Example Two: Limit who your ambassadors can invite in your referral programs. This example may seem somewhat counter-intuitive, but it really isn’t. If you have a referral program that will allow users to refer as many people as they want, they tend to just tack everybody on their email list into the program. As a result, there are a ton of referral logs and little to no interaction at all. By setting a limit to how many people someone can refer to in your referral programs, users will be a little more intentional with who they invite. Rather than everybody they know, they’ll sit and think about who would be the most likely to engage and get them their referral reward. The result is more engagement, happier customers in the referral program, and more growth in your business.

Example Three: Offer incentives to get your users to communicate with the people they have referred. You can simply remind your users to remind their tagged friends that they have a referral waiting in their inbox, and some referring customers may take the bait. However, offering an incentive such as badge or additional referral “entry” for each referral reminded offers more of a push. You can experiment with this niche aspect of referral to see what gets results, but don’t badger your referring customers. That would be a great way to turn brand ambassadors into ex-customers.

6. Growth hacking revenue

Ah, revenue. The “end all be all” of the AAARRR funnel. After everything you’ve done in the last five steps of the funnel, you’re ready to evaluate your LTV against your CAC. This first and foremost “hack” is to grow your revenue is to reevaluate your previous five steps in the funnel individually and as a whole, but there are other examples to think about as well.

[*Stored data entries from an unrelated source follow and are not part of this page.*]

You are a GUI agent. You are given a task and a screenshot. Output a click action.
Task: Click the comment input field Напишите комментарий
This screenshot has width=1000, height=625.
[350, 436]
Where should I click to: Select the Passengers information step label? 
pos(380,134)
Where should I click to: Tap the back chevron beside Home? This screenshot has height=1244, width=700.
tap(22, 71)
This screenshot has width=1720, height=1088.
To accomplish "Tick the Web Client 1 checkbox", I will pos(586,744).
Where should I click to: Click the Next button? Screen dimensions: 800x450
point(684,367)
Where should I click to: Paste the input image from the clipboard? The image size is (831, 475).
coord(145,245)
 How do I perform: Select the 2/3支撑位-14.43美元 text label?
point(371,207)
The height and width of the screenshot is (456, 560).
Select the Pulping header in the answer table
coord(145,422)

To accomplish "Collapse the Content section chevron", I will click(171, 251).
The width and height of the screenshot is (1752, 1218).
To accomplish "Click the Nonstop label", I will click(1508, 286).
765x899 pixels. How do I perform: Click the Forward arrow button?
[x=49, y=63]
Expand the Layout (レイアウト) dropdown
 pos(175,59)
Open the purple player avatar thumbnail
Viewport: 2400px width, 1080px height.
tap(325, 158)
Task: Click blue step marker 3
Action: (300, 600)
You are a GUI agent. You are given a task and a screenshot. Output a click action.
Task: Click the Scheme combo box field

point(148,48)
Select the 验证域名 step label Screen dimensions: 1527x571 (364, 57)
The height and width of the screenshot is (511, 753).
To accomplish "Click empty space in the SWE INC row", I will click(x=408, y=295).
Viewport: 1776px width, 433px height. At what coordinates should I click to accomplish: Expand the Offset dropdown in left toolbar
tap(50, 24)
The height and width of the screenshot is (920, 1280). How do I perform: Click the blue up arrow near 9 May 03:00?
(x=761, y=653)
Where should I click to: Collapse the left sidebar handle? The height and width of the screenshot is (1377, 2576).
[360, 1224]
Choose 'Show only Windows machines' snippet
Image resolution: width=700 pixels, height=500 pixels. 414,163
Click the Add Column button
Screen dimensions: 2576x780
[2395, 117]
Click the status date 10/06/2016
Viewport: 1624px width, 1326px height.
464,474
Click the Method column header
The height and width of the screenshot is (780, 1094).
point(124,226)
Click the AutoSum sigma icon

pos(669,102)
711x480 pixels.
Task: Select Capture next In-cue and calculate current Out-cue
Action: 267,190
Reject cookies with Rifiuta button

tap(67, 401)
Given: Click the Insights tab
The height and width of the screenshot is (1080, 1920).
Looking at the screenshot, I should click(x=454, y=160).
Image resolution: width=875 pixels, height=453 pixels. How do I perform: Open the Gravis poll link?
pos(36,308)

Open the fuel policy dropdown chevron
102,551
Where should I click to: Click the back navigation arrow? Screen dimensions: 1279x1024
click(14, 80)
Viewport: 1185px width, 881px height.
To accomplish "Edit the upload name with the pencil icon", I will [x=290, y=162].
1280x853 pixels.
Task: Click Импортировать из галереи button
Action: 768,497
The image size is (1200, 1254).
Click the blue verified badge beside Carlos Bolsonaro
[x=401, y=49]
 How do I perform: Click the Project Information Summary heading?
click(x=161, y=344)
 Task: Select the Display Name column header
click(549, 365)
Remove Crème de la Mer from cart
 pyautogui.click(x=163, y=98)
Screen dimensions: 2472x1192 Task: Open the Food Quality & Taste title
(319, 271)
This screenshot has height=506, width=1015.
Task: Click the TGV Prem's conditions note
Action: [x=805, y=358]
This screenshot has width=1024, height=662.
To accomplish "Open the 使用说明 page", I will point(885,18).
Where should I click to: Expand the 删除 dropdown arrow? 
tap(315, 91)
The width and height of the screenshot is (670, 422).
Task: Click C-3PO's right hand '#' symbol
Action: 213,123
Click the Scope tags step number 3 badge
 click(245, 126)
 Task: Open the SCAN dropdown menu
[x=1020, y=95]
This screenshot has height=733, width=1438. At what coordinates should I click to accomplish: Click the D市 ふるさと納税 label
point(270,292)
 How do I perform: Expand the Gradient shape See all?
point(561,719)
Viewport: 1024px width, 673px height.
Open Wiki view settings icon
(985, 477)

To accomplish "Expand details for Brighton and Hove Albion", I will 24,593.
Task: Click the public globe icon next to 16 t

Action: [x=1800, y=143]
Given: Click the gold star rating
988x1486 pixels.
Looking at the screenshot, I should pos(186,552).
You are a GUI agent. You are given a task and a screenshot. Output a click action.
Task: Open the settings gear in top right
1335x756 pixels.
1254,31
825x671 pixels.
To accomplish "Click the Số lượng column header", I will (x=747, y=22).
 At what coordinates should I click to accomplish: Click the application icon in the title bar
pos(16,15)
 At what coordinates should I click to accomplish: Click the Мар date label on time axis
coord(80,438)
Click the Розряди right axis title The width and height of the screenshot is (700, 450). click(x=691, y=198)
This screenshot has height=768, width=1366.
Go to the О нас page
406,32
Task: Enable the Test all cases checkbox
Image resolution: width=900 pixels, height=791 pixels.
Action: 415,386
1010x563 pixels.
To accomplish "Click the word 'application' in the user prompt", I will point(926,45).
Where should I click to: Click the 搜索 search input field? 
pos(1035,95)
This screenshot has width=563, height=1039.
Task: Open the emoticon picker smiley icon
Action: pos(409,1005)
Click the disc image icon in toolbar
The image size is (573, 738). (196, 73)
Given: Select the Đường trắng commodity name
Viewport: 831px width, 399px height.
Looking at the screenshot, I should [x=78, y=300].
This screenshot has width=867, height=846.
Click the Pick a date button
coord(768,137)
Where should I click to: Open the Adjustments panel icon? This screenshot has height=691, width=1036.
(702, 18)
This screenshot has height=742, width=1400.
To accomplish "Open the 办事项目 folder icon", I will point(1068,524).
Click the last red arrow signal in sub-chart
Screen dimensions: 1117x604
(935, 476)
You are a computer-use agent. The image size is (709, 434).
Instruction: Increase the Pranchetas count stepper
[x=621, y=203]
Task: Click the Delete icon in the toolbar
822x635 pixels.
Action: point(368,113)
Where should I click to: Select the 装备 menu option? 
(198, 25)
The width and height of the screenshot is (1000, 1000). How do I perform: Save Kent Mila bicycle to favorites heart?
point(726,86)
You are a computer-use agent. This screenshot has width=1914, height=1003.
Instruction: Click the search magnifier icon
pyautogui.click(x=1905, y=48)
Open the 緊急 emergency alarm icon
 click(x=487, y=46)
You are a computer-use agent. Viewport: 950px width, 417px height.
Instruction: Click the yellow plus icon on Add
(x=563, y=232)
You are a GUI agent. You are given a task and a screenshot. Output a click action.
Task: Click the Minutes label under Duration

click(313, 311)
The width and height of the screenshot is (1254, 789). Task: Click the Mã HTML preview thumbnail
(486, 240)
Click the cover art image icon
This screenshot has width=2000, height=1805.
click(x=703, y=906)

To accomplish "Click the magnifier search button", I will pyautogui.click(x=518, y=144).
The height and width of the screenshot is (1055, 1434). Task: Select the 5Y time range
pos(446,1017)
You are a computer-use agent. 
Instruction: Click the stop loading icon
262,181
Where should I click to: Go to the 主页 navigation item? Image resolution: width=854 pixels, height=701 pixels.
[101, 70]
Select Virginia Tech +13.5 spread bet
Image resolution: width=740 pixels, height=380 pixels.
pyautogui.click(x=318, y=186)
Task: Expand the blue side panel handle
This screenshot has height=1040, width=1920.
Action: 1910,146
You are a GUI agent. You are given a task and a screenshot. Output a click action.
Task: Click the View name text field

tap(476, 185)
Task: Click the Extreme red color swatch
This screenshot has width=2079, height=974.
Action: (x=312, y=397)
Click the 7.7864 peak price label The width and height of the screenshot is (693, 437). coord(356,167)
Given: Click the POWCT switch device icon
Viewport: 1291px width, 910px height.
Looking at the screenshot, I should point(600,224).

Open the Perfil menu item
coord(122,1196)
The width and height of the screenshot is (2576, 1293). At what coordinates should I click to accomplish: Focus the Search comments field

Example One: Ask yourself “what if?” This kind of analysis is an approach that lets a brand brainstorm what they could implement or overhaul to improve that coveted 1:3 ratio. “What if we added this totally new feature?” “What is if we completely eliminated this aspect of the app?” “What if we overhauled the design?” When completing the analysis of the first five steps have resulted in not a lot of information, it may be time to get risky and try new things.

Example Two: Look at problems that possible customers in your target market may not even know they have. To define a market for proper product-market fit, look at what issues your product can solve that a new demographic may need but don’t really know they need. For example: A project management platform marketed itself as a team business solution and did well, but didn’t grow. When they realized that freelance individual consumers were struggling to find decent work planners, they started marketing to them as well. The freelance group didn’t really know about the problem and solution itself — there was simply the assumption that being disorganized is part of the job. The platform offered a solution that surprised and delighted their new target market.

Example Three: Pay attention to the user experience at all levels of the AAARRR funnel. User experience is the one thing that all levels of the funnel deal with — user ease of social media access under Awareness, user experience with your website under Acquisition, overall product experience under Activation, ease of using the referral program under Referral, and how the user interacts with the product over time under Retention. As such, in the revenue stage, everything that deals with user experience should be heavily examined and analyzed. If you’re losing customers in the referral stage, and all digital and design components don’t seem to be the root of the problem, what could the real problem be? Is it the value of the product and the price? Is there a specific feature that seems to be a red herring in your advertising and users are disappointed in the lack of real focus in the product? Examine everything!